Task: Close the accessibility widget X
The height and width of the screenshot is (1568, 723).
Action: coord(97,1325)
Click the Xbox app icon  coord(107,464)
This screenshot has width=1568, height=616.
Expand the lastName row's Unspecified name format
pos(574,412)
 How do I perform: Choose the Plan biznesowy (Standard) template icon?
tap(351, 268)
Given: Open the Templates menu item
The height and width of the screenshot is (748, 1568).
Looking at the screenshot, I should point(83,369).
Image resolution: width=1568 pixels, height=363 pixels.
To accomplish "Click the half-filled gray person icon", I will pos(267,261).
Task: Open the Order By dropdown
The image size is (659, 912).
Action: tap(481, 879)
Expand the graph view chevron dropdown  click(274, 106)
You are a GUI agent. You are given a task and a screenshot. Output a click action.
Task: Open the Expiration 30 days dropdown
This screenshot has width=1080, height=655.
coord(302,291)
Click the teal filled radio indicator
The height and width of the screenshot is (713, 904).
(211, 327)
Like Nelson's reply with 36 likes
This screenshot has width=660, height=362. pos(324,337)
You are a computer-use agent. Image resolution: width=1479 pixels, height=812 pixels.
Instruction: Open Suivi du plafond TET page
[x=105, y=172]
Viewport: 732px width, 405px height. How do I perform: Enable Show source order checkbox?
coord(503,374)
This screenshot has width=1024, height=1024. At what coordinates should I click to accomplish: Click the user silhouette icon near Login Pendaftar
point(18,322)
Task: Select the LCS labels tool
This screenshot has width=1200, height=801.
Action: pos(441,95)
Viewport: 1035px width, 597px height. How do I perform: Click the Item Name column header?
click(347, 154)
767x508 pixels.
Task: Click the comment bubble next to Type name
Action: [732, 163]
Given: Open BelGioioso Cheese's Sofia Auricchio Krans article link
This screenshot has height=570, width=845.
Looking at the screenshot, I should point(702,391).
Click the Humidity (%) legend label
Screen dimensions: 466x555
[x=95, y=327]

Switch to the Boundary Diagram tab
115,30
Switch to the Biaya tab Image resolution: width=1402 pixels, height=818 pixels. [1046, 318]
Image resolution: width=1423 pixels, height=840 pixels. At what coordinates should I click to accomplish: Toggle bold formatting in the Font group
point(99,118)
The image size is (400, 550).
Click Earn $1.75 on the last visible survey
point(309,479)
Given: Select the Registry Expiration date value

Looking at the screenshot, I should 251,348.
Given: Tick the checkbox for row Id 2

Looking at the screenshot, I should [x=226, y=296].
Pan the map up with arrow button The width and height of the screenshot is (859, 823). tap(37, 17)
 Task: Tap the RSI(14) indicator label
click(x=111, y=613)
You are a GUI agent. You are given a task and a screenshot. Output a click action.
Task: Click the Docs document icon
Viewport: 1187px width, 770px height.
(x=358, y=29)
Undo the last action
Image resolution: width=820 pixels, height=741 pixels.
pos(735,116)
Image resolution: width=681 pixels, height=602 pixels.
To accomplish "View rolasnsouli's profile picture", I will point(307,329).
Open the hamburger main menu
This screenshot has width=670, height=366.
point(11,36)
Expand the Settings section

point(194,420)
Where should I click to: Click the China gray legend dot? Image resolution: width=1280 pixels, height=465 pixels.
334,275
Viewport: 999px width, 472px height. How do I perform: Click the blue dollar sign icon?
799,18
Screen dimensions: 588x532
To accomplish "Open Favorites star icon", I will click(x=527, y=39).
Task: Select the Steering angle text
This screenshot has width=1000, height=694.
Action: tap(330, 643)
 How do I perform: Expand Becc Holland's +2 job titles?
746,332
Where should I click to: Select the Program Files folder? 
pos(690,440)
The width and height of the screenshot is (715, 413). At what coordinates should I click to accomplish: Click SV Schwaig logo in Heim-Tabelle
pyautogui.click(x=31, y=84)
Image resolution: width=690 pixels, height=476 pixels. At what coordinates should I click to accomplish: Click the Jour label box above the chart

### WHAT THE EXERCISE ASKS
Rewrite the rows above from the first one through the line containing "pos(574,412)", keeping the requests and adding 140 to every coordinate in the answers.

### ANSWER FOR THE TASK
Task: Close the accessibility widget X
The height and width of the screenshot is (1568, 723).
Action: coord(237,1465)
Click the Xbox app icon  coord(247,604)
This screenshot has width=1568, height=616.
Expand the lastName row's Unspecified name format
pos(714,552)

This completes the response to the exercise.